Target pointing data
**********
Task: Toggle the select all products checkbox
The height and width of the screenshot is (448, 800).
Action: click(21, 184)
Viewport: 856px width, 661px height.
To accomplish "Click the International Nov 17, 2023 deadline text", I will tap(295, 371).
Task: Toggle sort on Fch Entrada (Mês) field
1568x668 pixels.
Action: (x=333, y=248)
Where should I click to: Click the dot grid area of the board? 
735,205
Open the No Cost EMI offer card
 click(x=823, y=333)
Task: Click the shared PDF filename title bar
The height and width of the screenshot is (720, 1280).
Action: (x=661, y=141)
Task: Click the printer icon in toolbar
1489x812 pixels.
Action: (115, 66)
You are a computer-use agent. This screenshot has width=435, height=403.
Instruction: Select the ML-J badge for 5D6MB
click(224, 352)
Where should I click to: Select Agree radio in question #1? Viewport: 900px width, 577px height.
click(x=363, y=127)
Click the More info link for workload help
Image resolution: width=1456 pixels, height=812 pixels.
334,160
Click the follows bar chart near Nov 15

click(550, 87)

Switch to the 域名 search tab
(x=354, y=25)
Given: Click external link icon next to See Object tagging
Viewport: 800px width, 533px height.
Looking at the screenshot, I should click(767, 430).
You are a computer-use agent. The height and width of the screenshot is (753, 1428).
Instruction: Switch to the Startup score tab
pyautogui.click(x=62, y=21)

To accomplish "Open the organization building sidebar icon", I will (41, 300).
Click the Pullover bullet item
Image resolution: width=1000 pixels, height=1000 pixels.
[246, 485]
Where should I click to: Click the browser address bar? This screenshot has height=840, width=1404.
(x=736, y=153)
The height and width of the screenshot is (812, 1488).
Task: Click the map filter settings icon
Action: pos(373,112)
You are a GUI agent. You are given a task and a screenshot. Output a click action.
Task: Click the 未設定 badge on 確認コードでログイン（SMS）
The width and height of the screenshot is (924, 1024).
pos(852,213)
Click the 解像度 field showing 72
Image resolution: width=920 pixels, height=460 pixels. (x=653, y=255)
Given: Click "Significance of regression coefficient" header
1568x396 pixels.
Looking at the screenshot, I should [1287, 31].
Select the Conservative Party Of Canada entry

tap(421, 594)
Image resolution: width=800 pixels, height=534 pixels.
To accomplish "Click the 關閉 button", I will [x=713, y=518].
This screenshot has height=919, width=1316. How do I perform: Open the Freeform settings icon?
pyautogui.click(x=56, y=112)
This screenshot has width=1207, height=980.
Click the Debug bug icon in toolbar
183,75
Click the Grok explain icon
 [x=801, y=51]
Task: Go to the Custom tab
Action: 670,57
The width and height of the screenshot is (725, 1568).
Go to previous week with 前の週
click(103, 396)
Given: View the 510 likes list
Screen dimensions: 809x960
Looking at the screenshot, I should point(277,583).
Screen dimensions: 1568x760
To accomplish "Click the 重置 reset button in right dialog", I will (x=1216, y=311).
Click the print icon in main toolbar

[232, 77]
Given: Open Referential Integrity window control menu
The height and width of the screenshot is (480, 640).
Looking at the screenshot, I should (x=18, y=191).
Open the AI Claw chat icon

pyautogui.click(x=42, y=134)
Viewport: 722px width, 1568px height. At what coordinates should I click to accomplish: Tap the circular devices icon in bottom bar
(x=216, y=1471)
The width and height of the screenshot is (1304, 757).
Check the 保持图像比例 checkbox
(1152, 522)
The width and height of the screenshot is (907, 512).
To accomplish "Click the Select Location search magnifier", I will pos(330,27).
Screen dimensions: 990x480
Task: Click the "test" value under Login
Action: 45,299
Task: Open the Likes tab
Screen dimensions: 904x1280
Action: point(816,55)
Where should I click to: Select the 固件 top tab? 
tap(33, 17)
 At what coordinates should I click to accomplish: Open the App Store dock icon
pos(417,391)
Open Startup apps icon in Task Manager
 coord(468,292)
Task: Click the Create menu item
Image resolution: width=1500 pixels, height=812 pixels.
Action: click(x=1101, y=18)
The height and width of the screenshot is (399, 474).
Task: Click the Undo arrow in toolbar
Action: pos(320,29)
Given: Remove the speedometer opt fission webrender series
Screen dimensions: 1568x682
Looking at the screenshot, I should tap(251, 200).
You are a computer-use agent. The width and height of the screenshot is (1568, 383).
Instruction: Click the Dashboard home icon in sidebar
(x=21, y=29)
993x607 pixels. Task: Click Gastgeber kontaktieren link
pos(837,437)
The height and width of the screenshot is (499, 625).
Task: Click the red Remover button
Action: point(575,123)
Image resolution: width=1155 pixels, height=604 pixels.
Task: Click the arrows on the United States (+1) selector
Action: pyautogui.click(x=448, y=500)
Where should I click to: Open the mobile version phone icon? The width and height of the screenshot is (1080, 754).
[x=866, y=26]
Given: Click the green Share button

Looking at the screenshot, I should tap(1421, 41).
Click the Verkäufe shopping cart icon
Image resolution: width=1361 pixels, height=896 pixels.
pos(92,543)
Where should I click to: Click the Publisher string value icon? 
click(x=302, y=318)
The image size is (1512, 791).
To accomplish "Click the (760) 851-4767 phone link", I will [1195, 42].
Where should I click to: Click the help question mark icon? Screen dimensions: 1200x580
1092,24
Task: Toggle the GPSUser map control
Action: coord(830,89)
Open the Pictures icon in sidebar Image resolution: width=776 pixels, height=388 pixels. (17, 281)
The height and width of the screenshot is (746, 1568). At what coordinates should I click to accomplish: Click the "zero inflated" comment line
**********
### [Exercise objective]
Return the lines of the listing above, from its start up to and including the line with "click(x=823, y=333)", reproducing each one verbatim.

### [Solution to the exercise]
Task: Toggle the select all products checkbox
The height and width of the screenshot is (448, 800).
Action: click(21, 184)
Viewport: 856px width, 661px height.
To accomplish "Click the International Nov 17, 2023 deadline text", I will tap(295, 371).
Task: Toggle sort on Fch Entrada (Mês) field
1568x668 pixels.
Action: (x=333, y=248)
Where should I click to: Click the dot grid area of the board? 
735,205
Open the No Cost EMI offer card
 click(x=823, y=333)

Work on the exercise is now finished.